Biological processes (BP) enriched in all four Symbiodinium clades, using DAVID enrichment analyses of nonredundant transcripts ⩾300 nt with BLASTx hits to SP, E-value <10⁻¹⁵.

Figure 2

The Venn diagram of proposed Symbiodinium transcripts from each clade (⩾300 nt in size) aligned to the SP database, showing the number of genes unique to each clade as well as those shared among clades. Sequence homology was inferred when the expectation value (E-value) was ⩽10⁻¹⁵.

Figure 3

Diagram of the CCaMK structure (Swulius and Waxham, 2008), showing the conserved catalytic domain (black box) required for kinase activity; autoinhibitory domain (gray box) and the C-terminal regulatory domain (white box) holding Ca²⁺-binding EF-hands (a). The multiple sequence alignment (MSA) of the conserved CCaMK region from four Symbiodinium clades including representatives of different isoforms from other species: Karenia brevis (CO064068); Lilium longiflorum (2113422A); Medicago truncatula (Q6RET7); CCaMK of Malus domestica (Q07250); Acropora digitata (adi_v1.00159); and Homo sapiens (Q14012) (b).
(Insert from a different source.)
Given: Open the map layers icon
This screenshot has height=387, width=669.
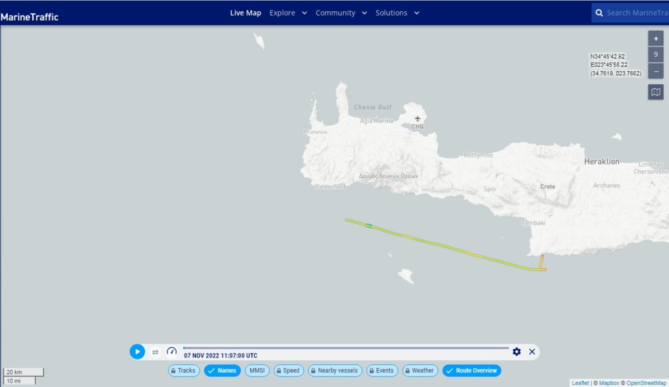Looking at the screenshot, I should coord(656,92).
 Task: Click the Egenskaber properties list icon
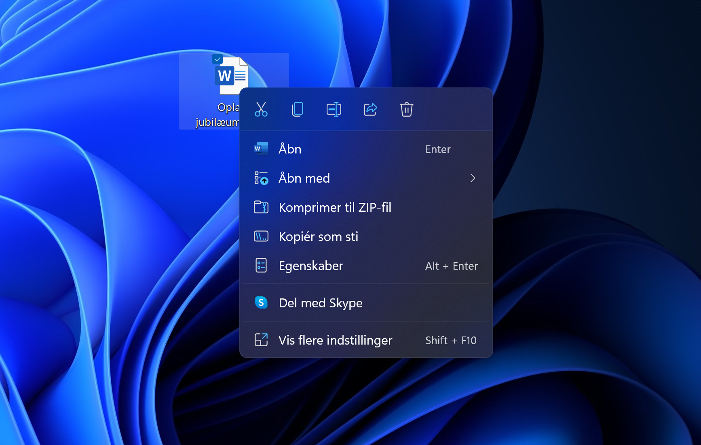click(x=261, y=266)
The identical residues in all sequences are indicated by white letters with a black background (amino acids conserved in 100% of the sequences), white letters with a gray background (80% conserved) and black letters with a gray background (60% conserved). The MSA was constructed using clustalX (ftp://ftp.ebi.ac.uk/pub/software/clustalw2). Phylogenetic analyses of deduced amino acid sequences of Symbiodinium and other representative species were done using sequences from MSA (c). The phylogenetic tree was tested using a 1000-replicated bootstrap analysis (Felsenstein, 1989) and bootstrap values >50% are indicated at each node. A distance method using maximum likelihood estimates was based on the Dayhoff PAM matrix. The scale for the branch length (0.1 substitutions per site) is presented under the tree.